Garance A Drosehn drosih@rpi.edu
Fri, 09 Mar 2018 14:24:46 -0500

On 9 Mar 2018, at 11:06, Dirk Heinrichs wrote:

> Am 08.03.2018 um 18:54 schrieb Jeffrey Altman:
>> Switching to the user keyring is unreasonable.  The impact of such
>> a change is that all user sessions on a system share the same tokens
>> and an effective uid change permits access to those same tokens.
>> Process Authentication Groups (PAGs) exist explicitly to establish a
>> security barrier to prevent such credential leakage.
> I understand.
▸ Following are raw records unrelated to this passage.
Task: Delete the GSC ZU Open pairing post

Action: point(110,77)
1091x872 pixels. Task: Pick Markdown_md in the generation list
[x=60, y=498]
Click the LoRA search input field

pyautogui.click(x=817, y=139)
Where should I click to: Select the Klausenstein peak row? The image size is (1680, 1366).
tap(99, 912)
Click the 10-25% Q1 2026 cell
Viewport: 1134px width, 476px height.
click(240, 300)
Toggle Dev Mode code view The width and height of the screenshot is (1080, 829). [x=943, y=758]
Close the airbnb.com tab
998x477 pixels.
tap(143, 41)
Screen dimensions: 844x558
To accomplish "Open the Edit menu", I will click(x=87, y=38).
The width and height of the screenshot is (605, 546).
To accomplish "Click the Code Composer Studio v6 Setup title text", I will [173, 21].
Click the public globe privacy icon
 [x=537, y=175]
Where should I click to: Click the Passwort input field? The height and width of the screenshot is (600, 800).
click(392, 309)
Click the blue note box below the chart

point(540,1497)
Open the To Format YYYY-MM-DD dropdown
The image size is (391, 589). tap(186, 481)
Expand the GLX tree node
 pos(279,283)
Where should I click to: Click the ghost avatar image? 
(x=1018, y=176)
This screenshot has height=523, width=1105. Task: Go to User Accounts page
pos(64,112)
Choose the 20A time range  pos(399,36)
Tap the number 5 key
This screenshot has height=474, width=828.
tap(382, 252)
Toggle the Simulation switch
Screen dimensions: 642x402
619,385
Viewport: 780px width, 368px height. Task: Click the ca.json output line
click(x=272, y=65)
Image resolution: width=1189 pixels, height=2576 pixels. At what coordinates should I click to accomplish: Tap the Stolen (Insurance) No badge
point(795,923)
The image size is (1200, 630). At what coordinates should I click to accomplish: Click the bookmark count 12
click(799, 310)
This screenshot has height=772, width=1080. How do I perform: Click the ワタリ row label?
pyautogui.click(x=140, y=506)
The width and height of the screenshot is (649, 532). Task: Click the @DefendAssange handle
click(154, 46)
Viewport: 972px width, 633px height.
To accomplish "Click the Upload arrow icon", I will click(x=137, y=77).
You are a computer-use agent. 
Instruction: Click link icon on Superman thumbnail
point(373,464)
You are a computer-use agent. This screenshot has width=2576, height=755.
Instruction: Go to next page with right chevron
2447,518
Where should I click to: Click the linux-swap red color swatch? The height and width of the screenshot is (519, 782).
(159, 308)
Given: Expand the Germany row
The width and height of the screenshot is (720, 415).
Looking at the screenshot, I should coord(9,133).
However, why not let the user (or better: admin) decide?
> I assume this is coded in the cache manager, so the module could be
> enhanced with a parameter that allows to choose between the two variants
> at module load time.

Chances are very good that most administrators won't really understand
the security issues.  Or maybe THEY will understand, but their users
will not.  And then the users will get into weird problems with no
understanding of what is causing the problem.

So let's say someone has multiple services running under their userid's
keyring.  One of them does a klog to a different AFS identity (because
it needs to), or it does an unlog.  My guess is that that change will
immediately happen to all the other services, and that the other
services might fail in very weird ways.  Or say one of those services
has to do a 'sudo' (such as to copy files from AFS space into local
filesystems), and immediately loses access to the very file(s) that it
needs to copy.

Note: when I was first trying to figure out PAM on linux I did not
have things setup right, and therefore I would get uid-based auth
instead of PAG-based auth.  It "mostly works okay", but I kept hitting
irritating edge cases where things go wrong and it takes a few minutes
to realize why.  And usually this happens in the middle of trying to
fix something *else* which has gone wrong, and you *really* don't want
any additional headaches!

Garance Alistair Drosehn                =     drosih@rpi.edu
Senior Systems Programmer               or   gad@FreeBSD.org
Rensselaer Polytechnic Institute;             Troy, NY;  USA